**Task requirements:** In the forum thread on blue colorant, why does one reply say that switching to a different soap recipe will not keep blue from changing color?

**Text passage:**
.....

# Blue colorant



## Dorit (Apr 20, 2011)

Anyone know of a blue that stays true? Also looking for a teal. Or, is there a soap recipe that does better in keeping blue from changing to pinK?


----------



## nightskyfarm (Sep 7, 2009)

I use oxides and ultra-marines and have never had a problem. You can mix them for the shade you want in a little water before adding to your soap mix. I add color well before trace or sometimes with the oils, but you get a better idea of the shade of your soap if you add it towards the end. Be aware of your scents, they can alter any kind of color. Buy 2 ozs of 4 or five colors, pretty much your primaries though the pink is nice. Micas will react in a similar fashion to the ultra-marines and oxides. It is personal preference as to which you use or like me you use both.


----------



## hsmomof4 (Oct 31, 2008)

UM blue and micas work well for me. If you are having color changes, then what you are using is not soap stable and it won't matter what the recipe is. If you got micas from The Conservatorie, a bunch of their blues have ferric ferrocyanide, which is not soap stable. If you click on a particular color, it doesn't say...you have to go look at that Info Chart that they mention on all the individual color pages.


----------



## jdranch (Jan 31, 2010)

Haven't soaped it yet, but Shamrock Green from the Conservatorie looks tealish to me The picture has Luster Blue from the Conservatorie...

.....

**Entries taken from a collection:**

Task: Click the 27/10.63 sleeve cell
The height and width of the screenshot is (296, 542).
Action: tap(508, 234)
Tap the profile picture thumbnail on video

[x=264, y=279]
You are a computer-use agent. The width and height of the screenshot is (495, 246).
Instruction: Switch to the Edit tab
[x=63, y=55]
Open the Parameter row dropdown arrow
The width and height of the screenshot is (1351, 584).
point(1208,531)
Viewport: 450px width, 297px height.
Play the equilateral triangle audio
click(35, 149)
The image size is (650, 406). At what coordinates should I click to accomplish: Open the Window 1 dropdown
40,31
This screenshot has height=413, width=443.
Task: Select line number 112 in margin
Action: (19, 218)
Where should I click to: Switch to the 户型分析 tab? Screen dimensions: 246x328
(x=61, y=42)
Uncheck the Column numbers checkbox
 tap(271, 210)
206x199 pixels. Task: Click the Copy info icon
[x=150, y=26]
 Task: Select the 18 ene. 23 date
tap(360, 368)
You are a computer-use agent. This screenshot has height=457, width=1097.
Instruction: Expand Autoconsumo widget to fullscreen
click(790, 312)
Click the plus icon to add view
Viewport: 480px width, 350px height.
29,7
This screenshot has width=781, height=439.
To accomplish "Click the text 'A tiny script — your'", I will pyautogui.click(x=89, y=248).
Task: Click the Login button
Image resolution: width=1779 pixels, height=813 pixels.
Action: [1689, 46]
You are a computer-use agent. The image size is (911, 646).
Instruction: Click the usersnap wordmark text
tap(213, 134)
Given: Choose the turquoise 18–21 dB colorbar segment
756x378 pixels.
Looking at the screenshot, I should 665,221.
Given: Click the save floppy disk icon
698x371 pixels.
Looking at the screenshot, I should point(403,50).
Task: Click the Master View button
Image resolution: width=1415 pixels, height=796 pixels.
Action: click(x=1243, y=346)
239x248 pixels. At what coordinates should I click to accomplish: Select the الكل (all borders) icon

.....

**Final answer:** According to that reply, a color change means the colorant itself is not soap stable, so the recipe makes no difference. It notes that many of The Conservatorie's blue micas contain ferric ferrocyanide, which is not soap stable.